━━━ The data ━━━

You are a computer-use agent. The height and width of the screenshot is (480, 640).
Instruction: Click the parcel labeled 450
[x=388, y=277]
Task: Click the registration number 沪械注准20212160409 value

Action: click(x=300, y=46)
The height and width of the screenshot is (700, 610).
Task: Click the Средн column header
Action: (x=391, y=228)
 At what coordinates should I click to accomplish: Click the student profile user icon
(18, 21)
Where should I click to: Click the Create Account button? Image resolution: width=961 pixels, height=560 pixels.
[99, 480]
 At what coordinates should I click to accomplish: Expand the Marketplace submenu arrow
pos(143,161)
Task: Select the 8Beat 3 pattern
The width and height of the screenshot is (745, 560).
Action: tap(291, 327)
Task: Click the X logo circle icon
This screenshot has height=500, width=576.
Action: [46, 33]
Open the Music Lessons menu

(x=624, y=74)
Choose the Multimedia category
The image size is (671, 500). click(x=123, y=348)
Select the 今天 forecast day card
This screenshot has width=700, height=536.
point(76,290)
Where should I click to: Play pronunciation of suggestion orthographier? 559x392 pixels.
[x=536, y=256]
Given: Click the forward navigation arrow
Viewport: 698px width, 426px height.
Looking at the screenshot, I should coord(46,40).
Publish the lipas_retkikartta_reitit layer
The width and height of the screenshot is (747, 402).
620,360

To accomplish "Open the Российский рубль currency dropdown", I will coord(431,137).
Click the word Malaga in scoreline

━━━

* What is required:
Return, from the material above, each line holding the string "Select".

* Solution:
Task: Select the 8Beat 3 pattern
Select the 今天 forecast day card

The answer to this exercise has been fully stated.